Researchers have used “barnase / barstar” technology for genetic modification. A barnase gene is isolated from a soil bacterium called Bacillus amyloliquefaciens. The gene can code for a protein that impairs the pollen production in a plant making it male-sterile. This male-sterile variety is crossed with a parent variety having a gene called ‘barstar’ to block the action of barnase gene. The resulting variety, having both foreign genes, is a fertile plant and it can increase yield of the crop.
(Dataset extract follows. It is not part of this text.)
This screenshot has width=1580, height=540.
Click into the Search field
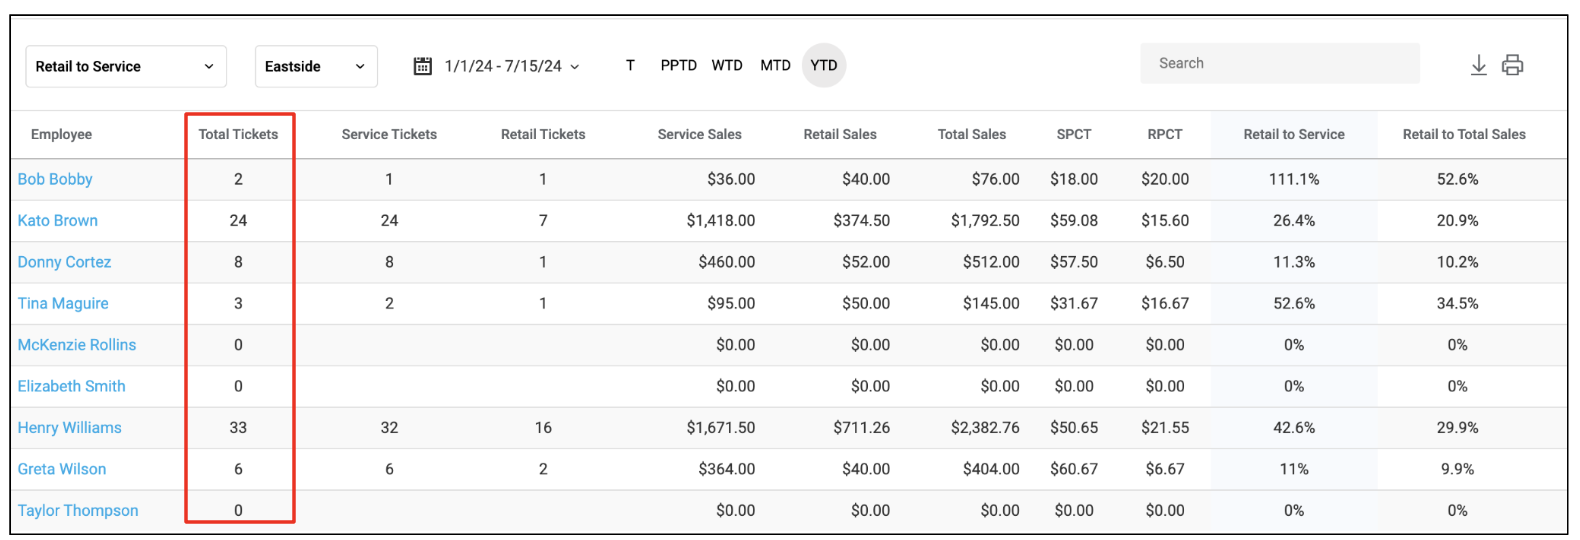(x=1280, y=63)
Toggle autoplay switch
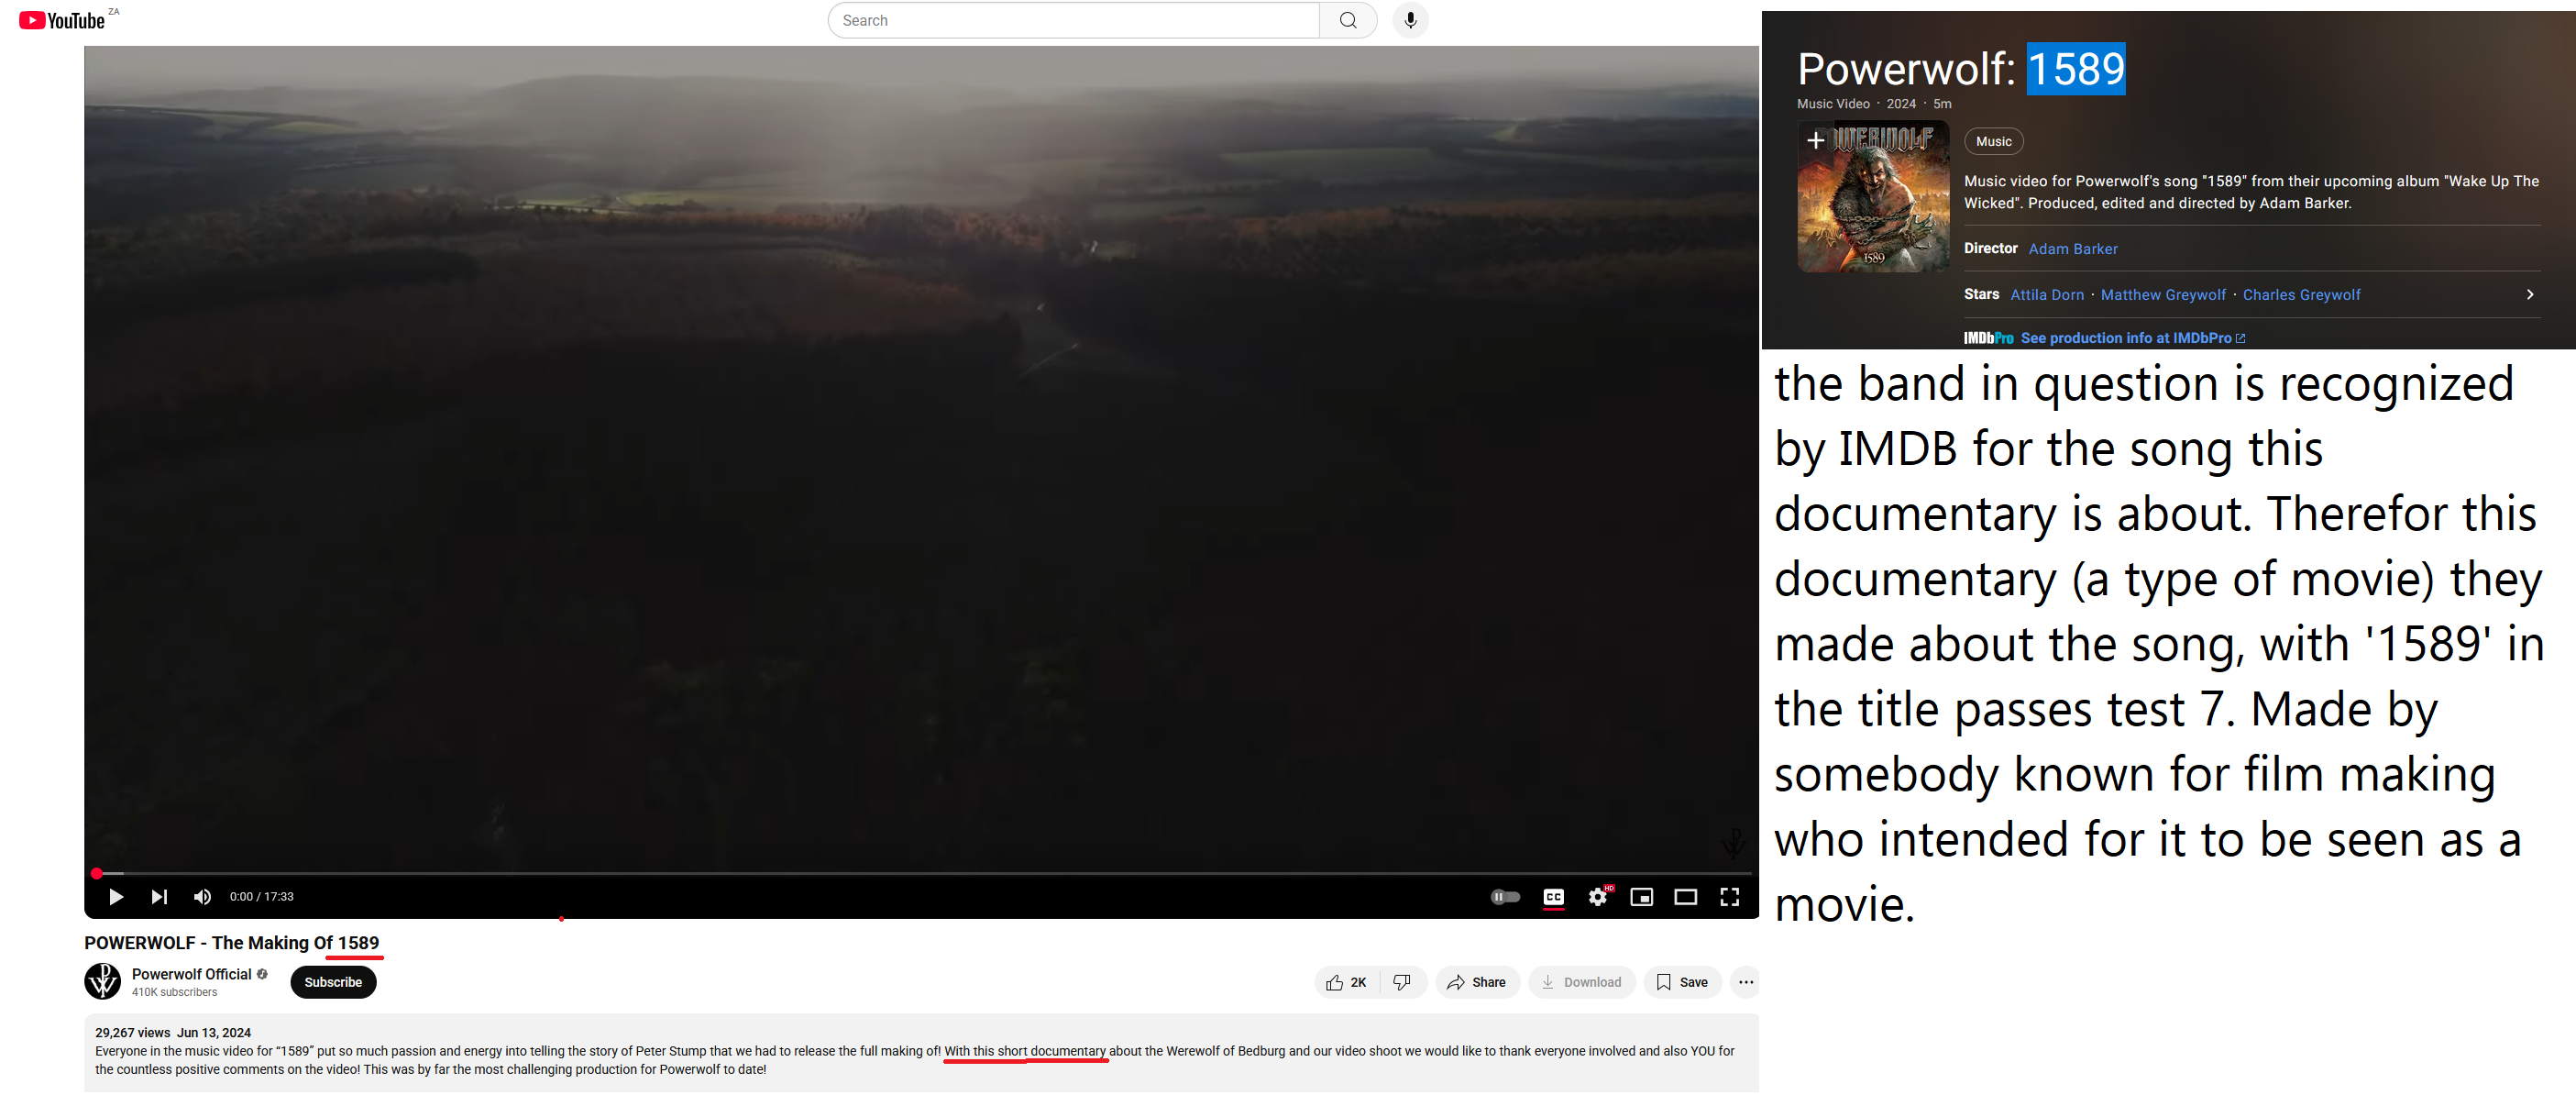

The main reason for its objection is in use of GM technology for hybridisation involving use of alien genes. Though GM technology is already commercialised in India through Bt cotton, it is argued that cotton is not a food crop whereas mustard is largest edible oil yielding crop of India. Its introduction may adversely affect human and animal health. They also argue that the reason for increased imports of edible oils is because of reduction in import duties and that in turn discouraged domestic production by companies. It resulted in reduction of cultivation of the crop by farmers. There was similar opposition to introduction of Btbrinjal, another GM crop approved by the GEAC in 2009.